To do: For every record below, write out an exact copy.

Data records:

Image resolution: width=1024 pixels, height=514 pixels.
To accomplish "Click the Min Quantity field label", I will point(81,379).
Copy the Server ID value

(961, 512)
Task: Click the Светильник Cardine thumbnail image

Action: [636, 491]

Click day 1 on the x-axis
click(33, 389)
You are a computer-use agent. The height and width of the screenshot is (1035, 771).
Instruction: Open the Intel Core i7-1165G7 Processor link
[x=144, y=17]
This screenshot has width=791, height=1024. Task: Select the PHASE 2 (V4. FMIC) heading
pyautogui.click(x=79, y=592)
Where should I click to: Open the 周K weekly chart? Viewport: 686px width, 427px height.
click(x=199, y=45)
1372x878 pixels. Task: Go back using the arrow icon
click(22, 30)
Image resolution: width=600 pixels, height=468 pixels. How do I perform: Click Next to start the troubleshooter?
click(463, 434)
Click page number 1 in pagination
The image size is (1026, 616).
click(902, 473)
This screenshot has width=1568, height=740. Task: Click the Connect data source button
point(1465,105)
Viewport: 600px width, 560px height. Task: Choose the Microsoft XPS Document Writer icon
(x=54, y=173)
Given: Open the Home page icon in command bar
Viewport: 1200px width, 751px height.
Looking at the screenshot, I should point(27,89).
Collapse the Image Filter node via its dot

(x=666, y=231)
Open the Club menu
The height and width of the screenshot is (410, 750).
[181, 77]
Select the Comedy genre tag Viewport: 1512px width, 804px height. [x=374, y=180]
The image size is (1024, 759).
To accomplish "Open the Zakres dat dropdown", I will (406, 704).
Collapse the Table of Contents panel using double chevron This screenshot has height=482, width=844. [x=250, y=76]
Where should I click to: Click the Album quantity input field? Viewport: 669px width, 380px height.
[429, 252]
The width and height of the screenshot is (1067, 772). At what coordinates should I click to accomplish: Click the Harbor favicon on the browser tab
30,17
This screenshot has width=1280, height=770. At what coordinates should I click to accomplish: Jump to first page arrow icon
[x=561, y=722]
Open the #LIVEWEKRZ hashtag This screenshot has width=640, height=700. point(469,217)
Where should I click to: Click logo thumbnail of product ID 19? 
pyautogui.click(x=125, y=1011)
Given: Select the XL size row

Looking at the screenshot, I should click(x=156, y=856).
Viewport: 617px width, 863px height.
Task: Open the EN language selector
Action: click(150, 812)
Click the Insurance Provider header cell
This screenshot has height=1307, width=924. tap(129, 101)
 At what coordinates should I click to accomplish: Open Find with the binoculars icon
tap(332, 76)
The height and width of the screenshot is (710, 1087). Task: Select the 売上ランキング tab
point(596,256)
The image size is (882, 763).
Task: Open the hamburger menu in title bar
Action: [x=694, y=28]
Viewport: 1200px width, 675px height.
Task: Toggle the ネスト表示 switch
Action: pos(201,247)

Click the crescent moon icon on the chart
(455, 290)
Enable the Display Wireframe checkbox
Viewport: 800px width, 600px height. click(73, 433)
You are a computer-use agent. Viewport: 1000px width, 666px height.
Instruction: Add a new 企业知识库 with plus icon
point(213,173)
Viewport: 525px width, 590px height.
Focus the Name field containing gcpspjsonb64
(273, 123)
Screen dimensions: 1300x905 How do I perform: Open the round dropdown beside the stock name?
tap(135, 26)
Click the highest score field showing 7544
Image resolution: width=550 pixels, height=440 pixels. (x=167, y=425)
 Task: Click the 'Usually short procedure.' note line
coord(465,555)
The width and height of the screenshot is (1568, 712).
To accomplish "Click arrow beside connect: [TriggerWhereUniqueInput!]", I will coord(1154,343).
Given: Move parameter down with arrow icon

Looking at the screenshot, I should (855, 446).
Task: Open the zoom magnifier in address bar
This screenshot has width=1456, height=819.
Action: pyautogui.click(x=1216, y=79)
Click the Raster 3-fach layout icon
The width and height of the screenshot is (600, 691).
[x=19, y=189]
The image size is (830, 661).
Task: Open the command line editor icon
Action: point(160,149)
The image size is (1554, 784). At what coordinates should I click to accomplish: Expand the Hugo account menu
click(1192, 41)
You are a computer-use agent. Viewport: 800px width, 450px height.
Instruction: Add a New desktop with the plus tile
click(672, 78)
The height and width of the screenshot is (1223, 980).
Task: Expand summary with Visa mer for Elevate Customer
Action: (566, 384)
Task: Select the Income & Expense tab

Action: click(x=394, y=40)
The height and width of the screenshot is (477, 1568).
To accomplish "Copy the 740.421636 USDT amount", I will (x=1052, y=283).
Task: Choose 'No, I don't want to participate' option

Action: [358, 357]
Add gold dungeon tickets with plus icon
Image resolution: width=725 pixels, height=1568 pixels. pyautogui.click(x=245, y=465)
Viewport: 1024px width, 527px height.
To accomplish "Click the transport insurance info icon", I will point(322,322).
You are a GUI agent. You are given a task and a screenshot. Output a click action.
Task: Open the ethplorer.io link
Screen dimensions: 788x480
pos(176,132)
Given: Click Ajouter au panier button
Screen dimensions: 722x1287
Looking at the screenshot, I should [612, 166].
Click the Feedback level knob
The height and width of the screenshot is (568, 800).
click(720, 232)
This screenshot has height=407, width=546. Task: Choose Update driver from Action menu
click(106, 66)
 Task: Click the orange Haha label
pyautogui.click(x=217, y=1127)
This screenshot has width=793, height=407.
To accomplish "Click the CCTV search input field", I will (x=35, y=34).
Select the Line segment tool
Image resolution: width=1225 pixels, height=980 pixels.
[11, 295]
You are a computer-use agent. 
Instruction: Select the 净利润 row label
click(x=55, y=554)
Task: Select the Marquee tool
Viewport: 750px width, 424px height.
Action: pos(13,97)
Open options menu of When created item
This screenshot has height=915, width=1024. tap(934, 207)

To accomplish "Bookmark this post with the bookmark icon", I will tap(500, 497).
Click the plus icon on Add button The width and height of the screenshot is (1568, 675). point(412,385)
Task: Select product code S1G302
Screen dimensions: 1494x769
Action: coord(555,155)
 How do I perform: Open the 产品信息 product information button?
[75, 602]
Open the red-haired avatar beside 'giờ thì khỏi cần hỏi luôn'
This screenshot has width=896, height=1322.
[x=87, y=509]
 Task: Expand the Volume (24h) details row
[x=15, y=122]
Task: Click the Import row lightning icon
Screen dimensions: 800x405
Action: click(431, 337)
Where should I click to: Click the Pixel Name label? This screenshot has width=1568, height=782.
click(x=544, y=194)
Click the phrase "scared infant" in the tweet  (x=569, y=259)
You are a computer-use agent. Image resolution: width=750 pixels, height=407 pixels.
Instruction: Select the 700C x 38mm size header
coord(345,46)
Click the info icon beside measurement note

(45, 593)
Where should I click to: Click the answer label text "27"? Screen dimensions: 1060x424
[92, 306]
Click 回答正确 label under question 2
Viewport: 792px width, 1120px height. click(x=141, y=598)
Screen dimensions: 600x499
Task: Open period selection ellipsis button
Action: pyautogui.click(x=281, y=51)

Finished task:
Image resolution: width=1024 pixels, height=514 pixels.
To accomplish "Click the Min Quantity field label", I will point(81,379).
Copy the Server ID value

(961, 512)
Task: Click the Светильник Cardine thumbnail image

Action: [636, 491]

Click day 1 on the x-axis
click(33, 389)
You are a computer-use agent. The height and width of the screenshot is (1035, 771).
Instruction: Open the Intel Core i7-1165G7 Processor link
[x=144, y=17]
This screenshot has width=791, height=1024. Task: Select the PHASE 2 (V4. FMIC) heading
pyautogui.click(x=79, y=592)
Where should I click to: Open the 周K weekly chart? Viewport: 686px width, 427px height.
click(x=199, y=45)
1372x878 pixels. Task: Go back using the arrow icon
click(22, 30)
Image resolution: width=600 pixels, height=468 pixels. How do I perform: Click Next to start the troubleshooter?
click(463, 434)
Click page number 1 in pagination
The image size is (1026, 616).
click(902, 473)
This screenshot has width=1568, height=740. Task: Click the Connect data source button
point(1465,105)
Viewport: 600px width, 560px height. Task: Choose the Microsoft XPS Document Writer icon
(x=54, y=173)
Given: Open the Home page icon in command bar
Viewport: 1200px width, 751px height.
Looking at the screenshot, I should point(27,89).
Collapse the Image Filter node via its dot

(x=666, y=231)
Open the Club menu
The height and width of the screenshot is (410, 750).
[181, 77]
Select the Comedy genre tag Viewport: 1512px width, 804px height. [x=374, y=180]
The image size is (1024, 759).
To accomplish "Open the Zakres dat dropdown", I will (406, 704).
Collapse the Table of Contents panel using double chevron This screenshot has height=482, width=844. [x=250, y=76]
Where should I click to: Click the Album quantity input field? Viewport: 669px width, 380px height.
[429, 252]
The width and height of the screenshot is (1067, 772). At what coordinates should I click to accomplish: Click the Harbor favicon on the browser tab
30,17
This screenshot has width=1280, height=770. At what coordinates should I click to accomplish: Jump to first page arrow icon
[x=561, y=722]
Open the #LIVEWEKRZ hashtag This screenshot has width=640, height=700. point(469,217)
Where should I click to: Click logo thumbnail of product ID 19? 
pyautogui.click(x=125, y=1011)
Given: Select the XL size row

Looking at the screenshot, I should click(x=156, y=856).
Viewport: 617px width, 863px height.
Task: Open the EN language selector
Action: click(150, 812)
Click the Insurance Provider header cell
This screenshot has height=1307, width=924. tap(129, 101)
 At what coordinates should I click to accomplish: Open Find with the binoculars icon
tap(332, 76)
The height and width of the screenshot is (710, 1087). Task: Select the 売上ランキング tab
point(596,256)
The image size is (882, 763).
Task: Open the hamburger menu in title bar
Action: [x=694, y=28]
Viewport: 1200px width, 675px height.
Task: Toggle the ネスト表示 switch
Action: pos(201,247)

Click the crescent moon icon on the chart
(455, 290)
Enable the Display Wireframe checkbox
Viewport: 800px width, 600px height. click(73, 433)
You are a computer-use agent. Viewport: 1000px width, 666px height.
Instruction: Add a new 企业知识库 with plus icon
point(213,173)
Viewport: 525px width, 590px height.
Focus the Name field containing gcpspjsonb64
(273, 123)
Screen dimensions: 1300x905 How do I perform: Open the round dropdown beside the stock name?
tap(135, 26)
Click the highest score field showing 7544
Image resolution: width=550 pixels, height=440 pixels. (x=167, y=425)
 Task: Click the 'Usually short procedure.' note line
coord(465,555)
The width and height of the screenshot is (1568, 712).
To accomplish "Click arrow beside connect: [TriggerWhereUniqueInput!]", I will coord(1154,343).
Given: Move parameter down with arrow icon

Looking at the screenshot, I should (855, 446).
Task: Open the zoom magnifier in address bar
This screenshot has width=1456, height=819.
Action: pyautogui.click(x=1216, y=79)
Click the Raster 3-fach layout icon
The width and height of the screenshot is (600, 691).
[x=19, y=189]
The image size is (830, 661).
Task: Open the command line editor icon
Action: point(160,149)
The image size is (1554, 784). At what coordinates should I click to accomplish: Expand the Hugo account menu
click(1192, 41)
You are a computer-use agent. Viewport: 800px width, 450px height.
Instruction: Add a New desktop with the plus tile
click(672, 78)
The height and width of the screenshot is (1223, 980).
Task: Expand summary with Visa mer for Elevate Customer
Action: (566, 384)
Task: Select the Income & Expense tab

Action: click(x=394, y=40)
The height and width of the screenshot is (477, 1568).
To accomplish "Copy the 740.421636 USDT amount", I will (x=1052, y=283).
Task: Choose 'No, I don't want to participate' option

Action: [358, 357]
Add gold dungeon tickets with plus icon
Image resolution: width=725 pixels, height=1568 pixels. pyautogui.click(x=245, y=465)
Viewport: 1024px width, 527px height.
To accomplish "Click the transport insurance info icon", I will point(322,322).
You are a GUI agent. You are given a task and a screenshot. Output a click action.
Task: Open the ethplorer.io link
Screen dimensions: 788x480
pos(176,132)
Given: Click Ajouter au panier button
Screen dimensions: 722x1287
Looking at the screenshot, I should [612, 166].
Click the Feedback level knob
The height and width of the screenshot is (568, 800).
click(720, 232)
This screenshot has height=407, width=546. Task: Choose Update driver from Action menu
click(106, 66)
 Task: Click the orange Haha label
pyautogui.click(x=217, y=1127)
This screenshot has width=793, height=407.
To accomplish "Click the CCTV search input field", I will (x=35, y=34).
Select the Line segment tool
Image resolution: width=1225 pixels, height=980 pixels.
[11, 295]
You are a computer-use agent. 
Instruction: Select the 净利润 row label
click(x=55, y=554)
Task: Select the Marquee tool
Viewport: 750px width, 424px height.
Action: pos(13,97)
Open options menu of When created item
This screenshot has height=915, width=1024. tap(934, 207)

To accomplish "Bookmark this post with the bookmark icon", I will tap(500, 497).
Click the plus icon on Add button The width and height of the screenshot is (1568, 675). point(412,385)
Task: Select product code S1G302
Screen dimensions: 1494x769
Action: coord(555,155)
 How do I perform: Open the 产品信息 product information button?
[75, 602]
Open the red-haired avatar beside 'giờ thì khỏi cần hỏi luôn'
This screenshot has width=896, height=1322.
[x=87, y=509]
 Task: Expand the Volume (24h) details row
[x=15, y=122]
Task: Click the Import row lightning icon
Screen dimensions: 800x405
Action: click(431, 337)
Where should I click to: Click the Pixel Name label? This screenshot has width=1568, height=782.
click(x=544, y=194)
Click the phrase "scared infant" in the tweet  (x=569, y=259)
You are a computer-use agent. Image resolution: width=750 pixels, height=407 pixels.
Instruction: Select the 700C x 38mm size header
coord(345,46)
Click the info icon beside measurement note

(45, 593)
Where should I click to: Click the answer label text "27"? Screen dimensions: 1060x424
[92, 306]
Click 回答正确 label under question 2
Viewport: 792px width, 1120px height. click(x=141, y=598)
Screen dimensions: 600x499
Task: Open period selection ellipsis button
Action: pyautogui.click(x=281, y=51)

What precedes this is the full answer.